Why is the space complexity of a recursive inorder traversal O(h) and not O(n)

The addresses are removed from the stack when returning. This space is re-used when making a new call from a level closer to the root. So the maximum numbers of memory addresses on the stack at the same time is the tree height.

IMHO, you should treat the space complexity as O(n) instead. While dealing with space and time complexities in Big O notation we always try to give the complexity value as a function of number of input elements which is n in this case.

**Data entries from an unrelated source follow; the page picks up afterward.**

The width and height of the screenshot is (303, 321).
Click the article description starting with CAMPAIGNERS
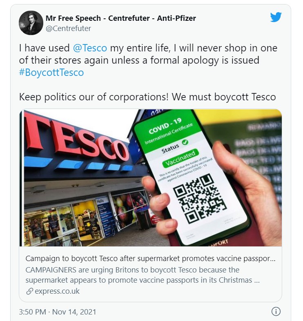[143, 275]
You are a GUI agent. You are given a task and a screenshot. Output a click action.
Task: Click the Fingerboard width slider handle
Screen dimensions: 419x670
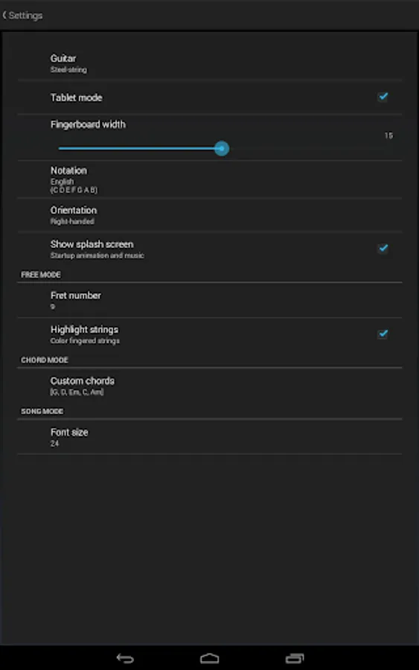pyautogui.click(x=222, y=148)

Also, if you consider the cases of right skewed binary tree or a left skewed binary then you would find this O(n) space complexity as a fitting one. Have a look at below cases of right skewed binary tree:

  1
 / \
    2
   / \
      3

Number of nodes, n = 3

Number of stack frames required in recursive traversal = 3

  1
 / \
    2
   / \
      3
     / \
        4
       / \

Number of nodes, n = 4

Number of stack frames required in recursive traversal = 4

So you can conclude that O(n) is a fitting space complexity in such a worst case scenario w.r.t. the tree structure. In all other cases/types of trees number of stack frames required would always be less than n. And that is how we express complexities. The actual space taken by all possible cases should always be less than or equal to the depicted function.

Also, in all cases always it will be O(h) <= O(n). So thinking the space complexity as O(n) just gives us a uniform way of thinking in terms of input number of elements. Although, O(h) space complexity is equally correct due to the reasons mentioned by @StefanHaustein in his answer.